No fim de 2019, a Nissan aceitou pagar uma multa de 2,4 bilhões de ienes (quase US$ 22 milhões) à Agência Japonesa de Serviços Financeiros (FSA) por ter omitido os pagamentos de Ghosn. A empresa também aceitou pagar US$ 15 milhões nos Estados Unidos, em um acordo amistoso com as autoridades americanas sobre o mesmo caso.

Ghosn, que como Kelly defende sua inocência, aceitou pagar US$ 1 milhão às autoridades americanas para evitar um processo nos Estados Unidos. Kelly pagou uma multa de US$ 100 mil.

Kelly deve ter revisto inúmeras vezes em sua cabeça o filme dos momentos que antecederam sua detenção em Tóquio. Em novembro de 2018, ele se encontrava em Nashville, no Tennessee, aguardando uma cirurgia, mas acabou cedendo à insistência de Hari Nada, então vice-presidente sênior da Nissan, no cargo de Ghosn, para que participasse, em carne e osso, do conselho de administração da Nissan em Yokohama, o que ele costumava fazer por videoconferência.
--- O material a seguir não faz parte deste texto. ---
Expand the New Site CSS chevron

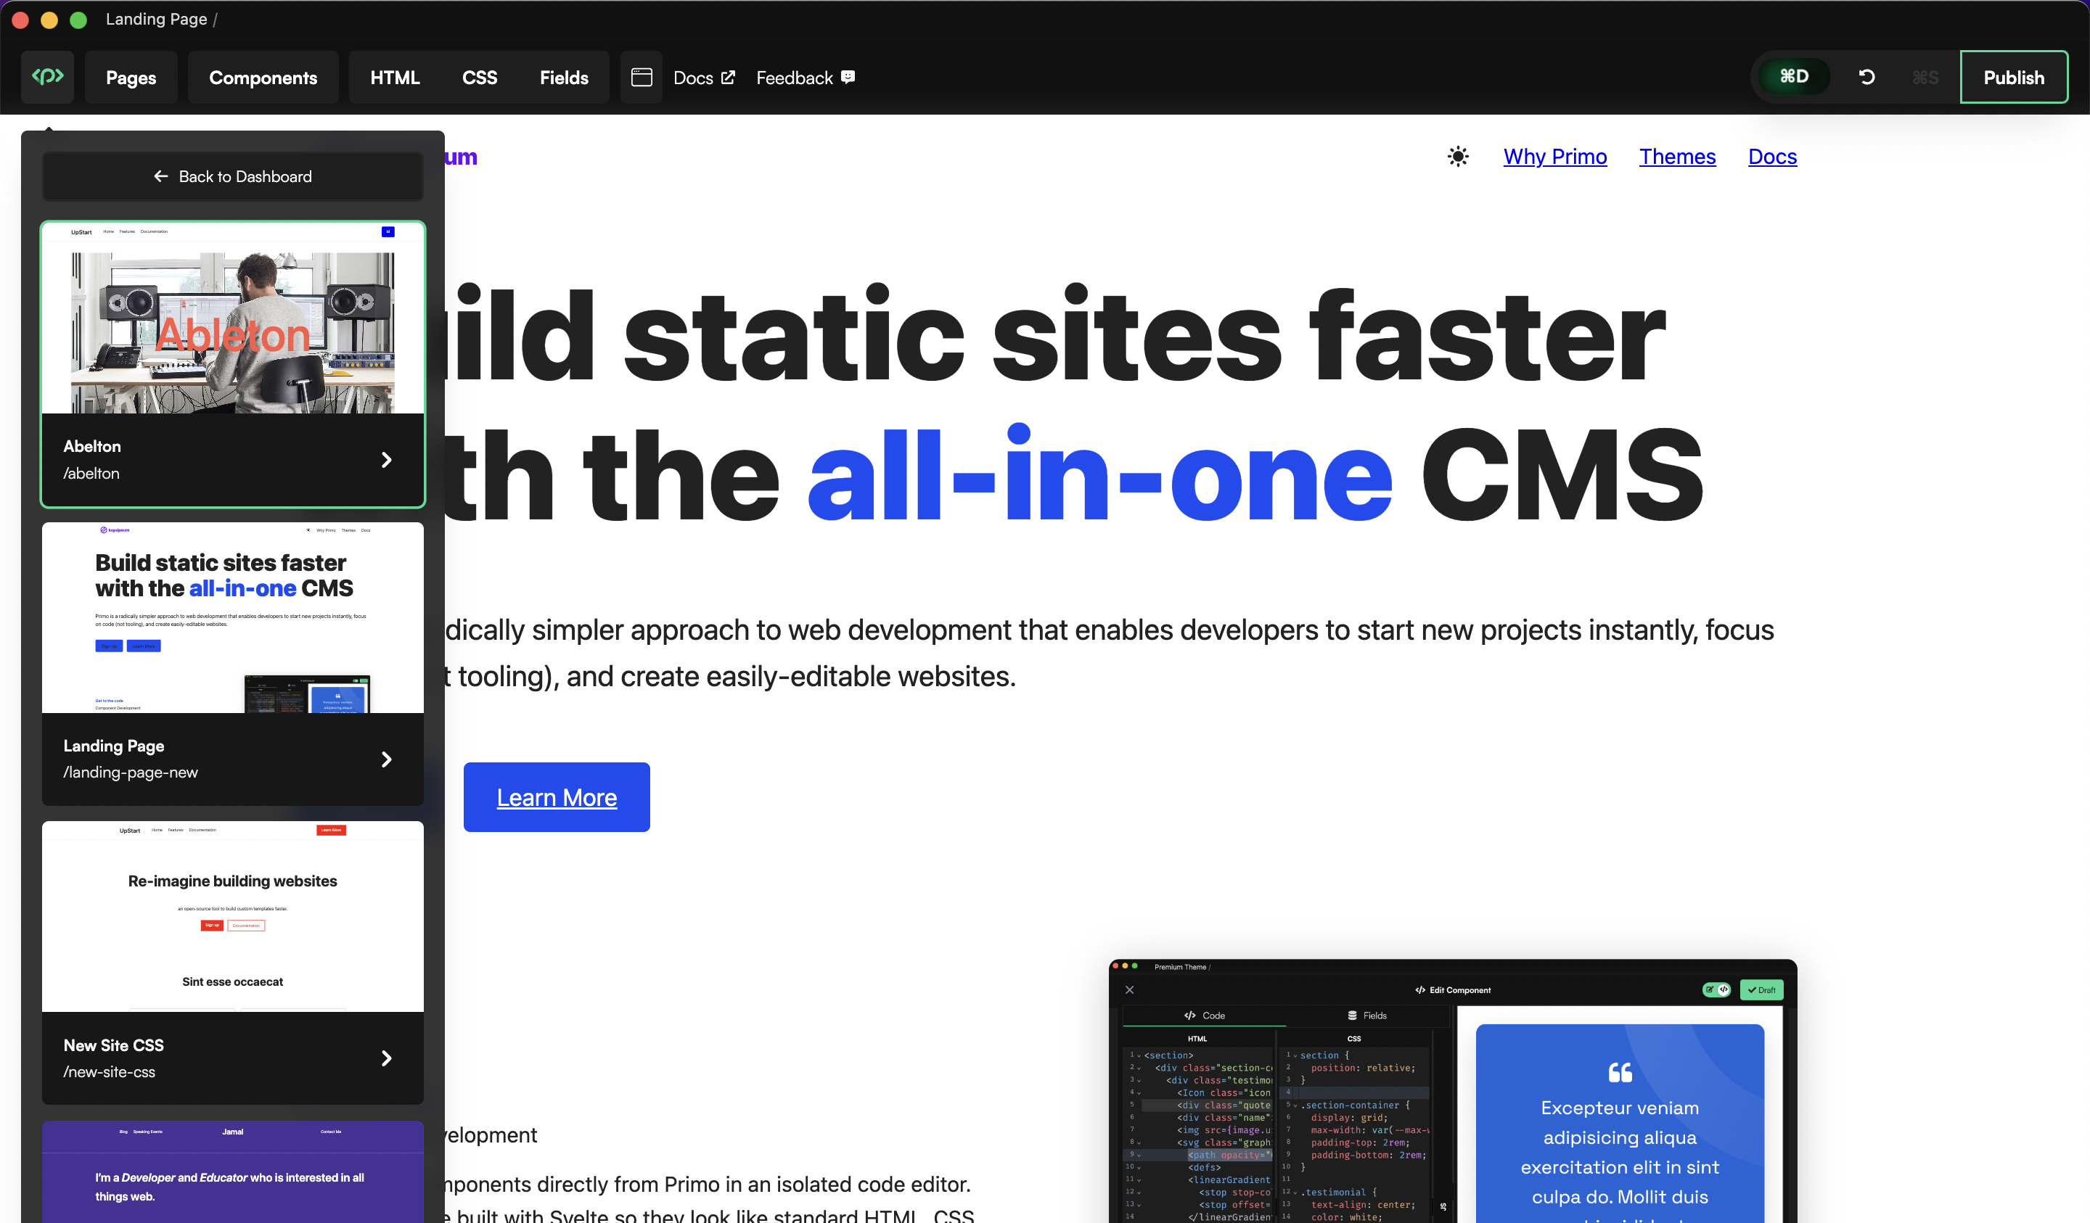tap(386, 1058)
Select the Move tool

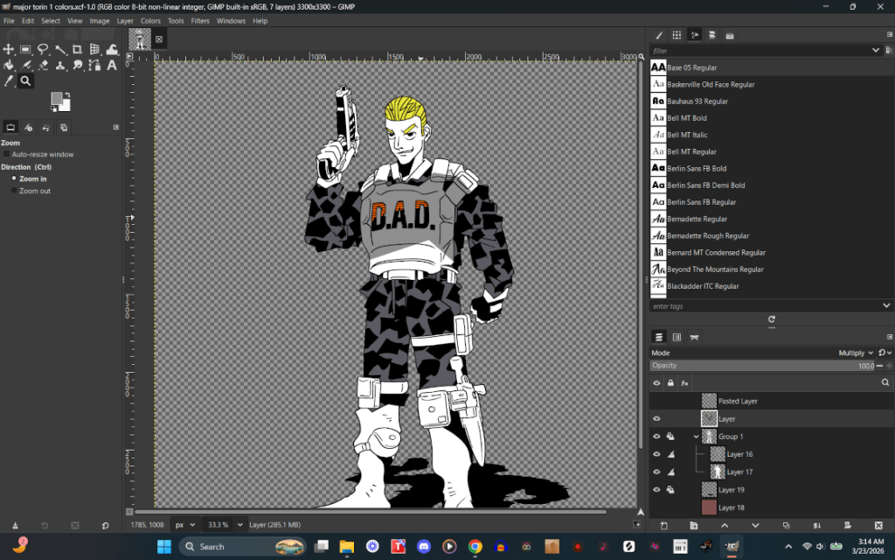[x=9, y=49]
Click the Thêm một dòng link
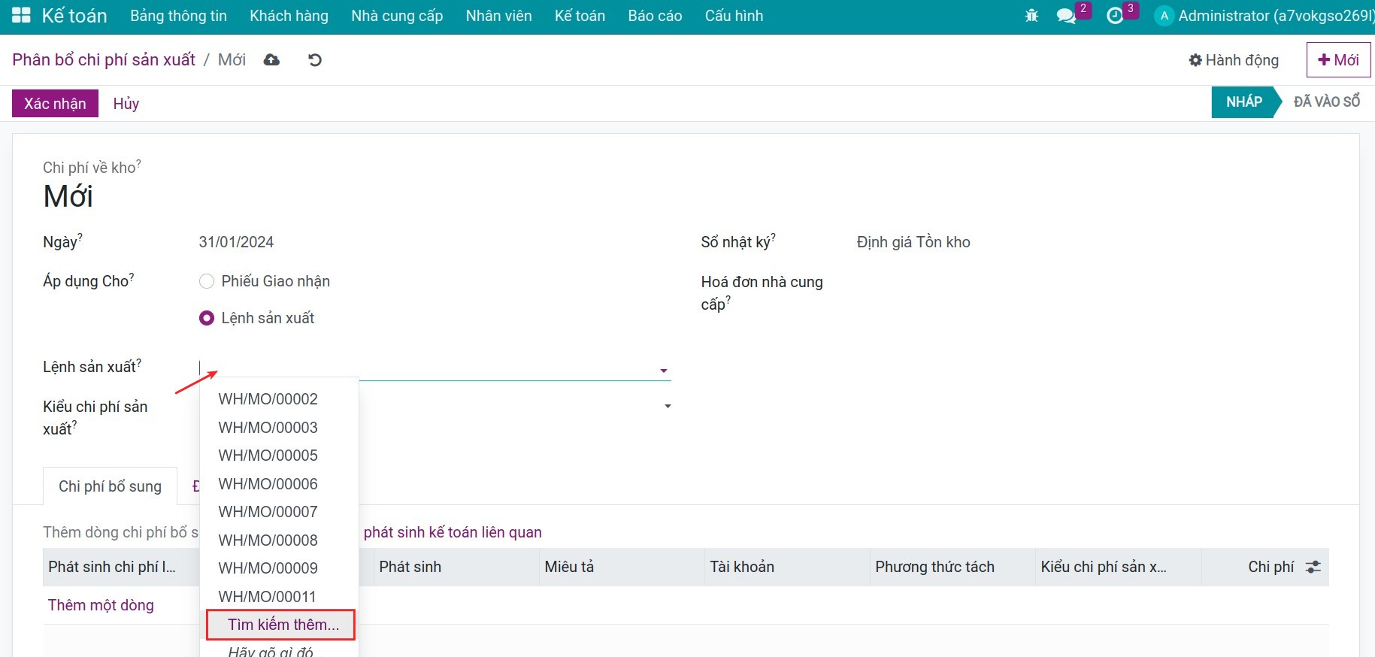 (101, 605)
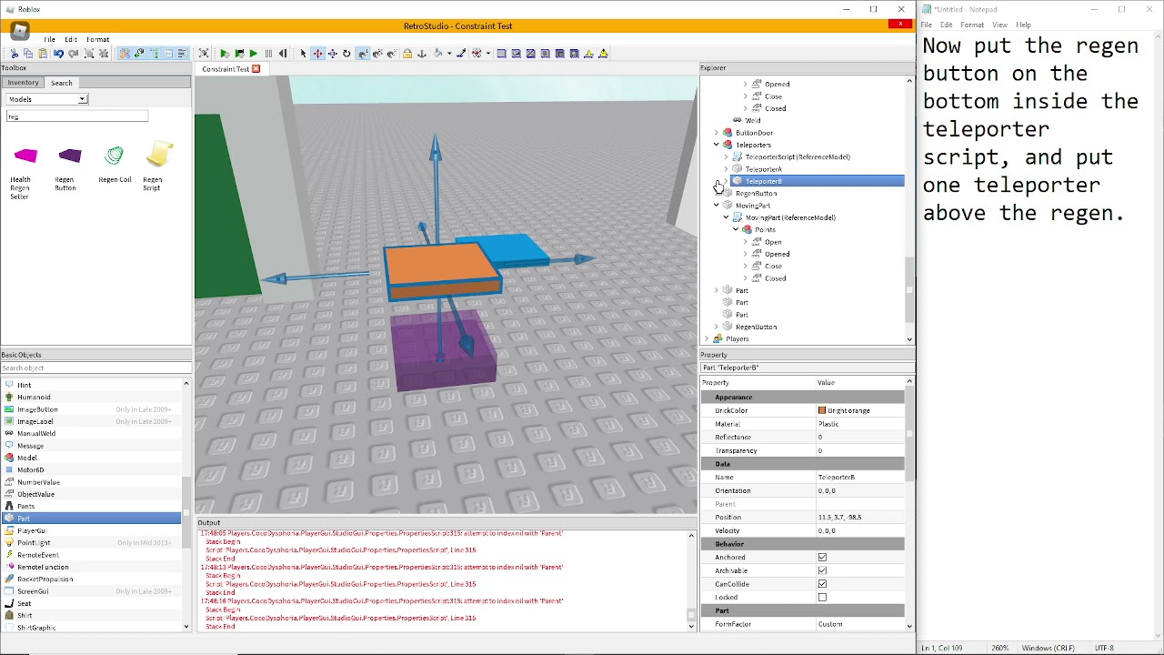Toggle the Anchored checkbox

[822, 557]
Se Kelly não tivesse embarcado no jato executivo que foi colocado à sua disposição para chegar de forma mais rápida e confortável à capital japonesa, ele não teria sido preso em 19 de novembro daquele ano. Mas o americano não tinha ideia do risco que estava correndo. Ele foi surpreendido por policiais em uma área de descanso de uma rodovia, a caminho de Yokohama, duas horas depois que seu avião pousou em Narita.

O ex-braço direito de Ghosn ingressou na filial da Nissan nos Estados Unidos em 1988, após trabalhar como advogado, e gradualmente subiu na hierarquia até se tornar um membro da direção do grupo em 2008, responsável por organizar as tarefas do presidente. Em 2012, ele ingressou no conselho de administração. 

Há mais de um ano e meio, Kelly mora em um pequeno apartamento alugado perto do Palácio Imperial de Tóquio, junto com sua mulher, sob estrita vigilância judicial. O casal vive distante de seus dois filhos e netos, que moram nos Estados Unidos.